[begin PAGE]

3. Completing step 2 above will generate a code. Copy this code, paste below where it says "Enter your authorization code:", and press ENTER.

Congratulations, this notebook can now import data!

from google.colab import drive
drive.mount('/content/drive')

# #1. Introduction

#### #Tutorial overview

In this tutorial, we provide an overview of geothermal wells, well testing in general, and the types of data that are captured during completion testing. We then step though a completion test analysis workflow including:

• Import, formatting and cleaning of pressure, temperature and spinner log (PTS) data and the associated pump data
• Extraction and plotting of selected temperature logs
• Interpolation of injectivity index from pressure and pump flowrate data
• Detection of feed zones through spinner analysis

Completion testing involves the capture of a large volume of data, which can be cumbersome to analyse in Excel. During this tutorial, we demonstrate efficient and agile processing of these data using Python. Working inside the Jupyter Notebook environment also enables us to generate an annotated record of our work that can be easily repeated or audited, which is worthwhile considering the high-value decisions that are based on completion test analysis. Jupyter Lab and VS Studio Code both enable exporting these Jupyter Notebooks to formats more typically used for reports, such as HTML or pdf.

[end PAGE]
[begin DATA ENTRIES]

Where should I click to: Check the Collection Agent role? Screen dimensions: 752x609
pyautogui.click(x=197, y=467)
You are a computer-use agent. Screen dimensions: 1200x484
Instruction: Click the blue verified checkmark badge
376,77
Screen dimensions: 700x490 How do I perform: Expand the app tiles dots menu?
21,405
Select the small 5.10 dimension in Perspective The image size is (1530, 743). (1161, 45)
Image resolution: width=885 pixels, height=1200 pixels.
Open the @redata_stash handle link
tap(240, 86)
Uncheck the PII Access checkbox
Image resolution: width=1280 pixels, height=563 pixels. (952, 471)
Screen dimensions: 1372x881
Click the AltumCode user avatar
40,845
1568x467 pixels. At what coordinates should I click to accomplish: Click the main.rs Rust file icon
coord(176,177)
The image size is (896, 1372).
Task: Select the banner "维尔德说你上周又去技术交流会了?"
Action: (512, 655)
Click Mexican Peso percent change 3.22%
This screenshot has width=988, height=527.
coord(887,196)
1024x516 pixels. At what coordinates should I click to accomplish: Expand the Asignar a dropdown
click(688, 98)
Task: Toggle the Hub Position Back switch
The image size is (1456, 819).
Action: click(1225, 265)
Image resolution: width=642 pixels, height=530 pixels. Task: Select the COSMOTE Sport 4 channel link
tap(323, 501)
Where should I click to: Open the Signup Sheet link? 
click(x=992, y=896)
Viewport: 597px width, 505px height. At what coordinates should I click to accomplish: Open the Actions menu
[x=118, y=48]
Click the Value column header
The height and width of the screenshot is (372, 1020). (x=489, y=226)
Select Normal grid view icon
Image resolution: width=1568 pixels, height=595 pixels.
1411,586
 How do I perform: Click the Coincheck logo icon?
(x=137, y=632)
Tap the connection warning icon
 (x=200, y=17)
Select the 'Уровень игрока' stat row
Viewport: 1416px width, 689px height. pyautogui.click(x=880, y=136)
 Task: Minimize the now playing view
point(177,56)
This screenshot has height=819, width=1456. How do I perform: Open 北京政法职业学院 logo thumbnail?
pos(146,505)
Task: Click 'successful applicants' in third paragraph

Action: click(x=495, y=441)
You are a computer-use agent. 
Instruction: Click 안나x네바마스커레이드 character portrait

[end DATA ENTRIES]

- _TO BE DONE_
1) According to the geothermal tutorial, which two tools can export Jupyter Notebooks to report formats such as HTML or pdf?
2) Please list every step of the completion test analysis workflow that the geothermal tutorial says it will go through.
The records play no part in what follows.

- _TASK-BY-TASK ANSWERS_
1) Jupyter Lab and VS Studio Code.

2)
- Import, formatting and cleaning of pressure, temperature and spinner log (PTS) data and the associated pump data
- Extraction and plotting of selected temperature logs
- Interpolation of injectivity index from pressure and pump flowrate data
- Detection of feed zones through spinner analysis